Letztere, also die Quellenangaben, fehlen in Ihrer vorliegenden, ansonsten akzeptablen Kritik auch in Bezug zu dem anderen Punkt meines Beitrags, dem Sie sich widmen, wobei ich überzeugt bin, dass Ihnen der Beleg als Bestandteil wissenschaftlichen Arbeitens…
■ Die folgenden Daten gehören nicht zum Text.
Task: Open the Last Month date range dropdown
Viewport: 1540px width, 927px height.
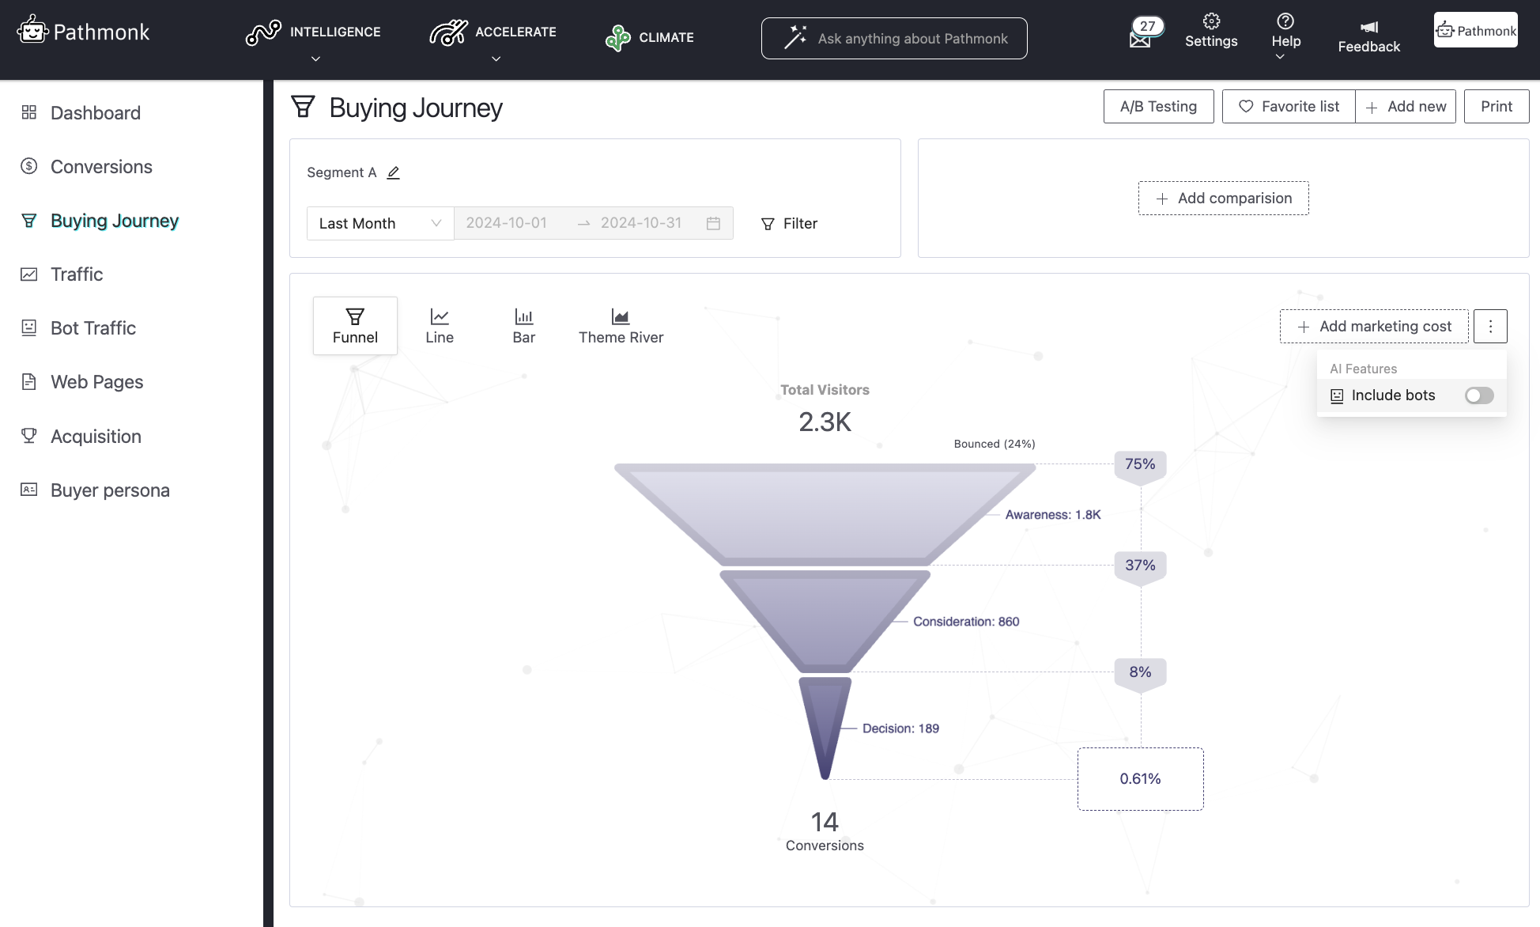Action: tap(379, 223)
“Es entspricht den allgemeinen Gepflogenheiten wissenschaftlichen Arbeitens - stellt zudem ein Kriterium von Wissenschaftlichkeit dar -, den Gebrauch fremden Materials auszuweisen. Die Formen, mit denen sichergestellt werden kann, daß fremdes Material in jedem Fall unmißverständlich erkennbar bleibt, nennen wir Beleg. [...] Der Beleg erfüllt in formaler Hinsicht eine doppelte Funktion:
-er ermöglicht die Unterscheidung zwischen eigenem und fremdem Gedankengut,
-er garantiert die Nachprüfbarkeit des fremden Gedankenguts.” (”Die Technik wissenschaftlichen Arbeitens” UTB Uni-Taschenbücher; Prof.Dr. Georg Rückriem, Joachim Stary, Norbert Franck; 2.Auflage 1980; Abschnitt 5.4.1.; Seite 187; letzte Hervorhebung durch Moritatensaenger)
…nicht fremd sein dürfte. Sie schreiben…
“Das Gesetz kennt bei Heranwachsenden nur die nachträgliche oder vorbehaltene Sicherungsverwahrung, eine Anordnung schon im Urteil ist hier gar nicht möglich.”
…und ich will Ihnen das auch gern glauben. Trotzdem würde ich diese Aussage gern nachprüfen. Heribert Prantl jedenfalls -und Sie wissen er ist Fachmann, nämlich ehemaliger Staatsanwalt und Richter- stellt das anders dar und ich habe -auch das muss ich als Fehler einräumen- diese seine Darstellung (die ich für jeden nachlesbar gleich zu Beginn des kritisierten Blogbeitrags zitierte) nicht weiter überprüft. Den von Ihnen deshalb gegen mich erhobenen Vorwurf manipulativer Berichterstattung reiche ich demnach gern an Prantl weiter, denn der hat -sofern Ihre Behauptung den Tatsachen entspricht- als Fachmann wissentlich -und deshalb tatsächlich “manipulativ”- versucht…
“Darf man einem heute 21-Jährigen attestieren, dass er sich nie mehr ändern wird? Das Gericht hat das nicht getan. Es hat sich den Ausspruch einer Sicherungsverwahrung für später vorbehalten.”
…einen -nach Ihrer Darstellung- nicht den Gegebenheiten entsprechenden Eindruck zu erwecken. Prantls Worte nämlich (die Sie aber seltsamerweise nicht kritisieren) sind es, die implizieren, es hätte die Möglichkeit der Verhängung der Sicherheitsverwahrung bereits “im Urteil” gegeben.
Wie auch immer, Sie sehen nun am eigenen Beispiel wie leicht es ist, als Kritiker seine berechtigte Kritik durch handwerkliche Fehler beinahe zu entwerten. Was allerdings kritische Begleitung durch aufmerksame Leser nur noch notwendiger werden lässt. In diesem Sinne bedanke ich mich für Ihren Kommentar und freue mich auf die erbetenen Belege.
Mit tönendem Gruß
Ihr Moritatensaenger
Hallo Herr Moriatensaenger,
wenn Sie erfahren möchten, wegen welcher Delikte - und zwar ganz konkret - Pascal I. einsaß, dann können Sie dies hier nachlesen:
http://www.justiz.nrw.de/nrwe/lgs/bonn/lg_bonn/j2009/22_KLs_38_08urteil20090508.html
Das ist nämlich das kommentierte Urteil. Da steht eigentlich alles drin.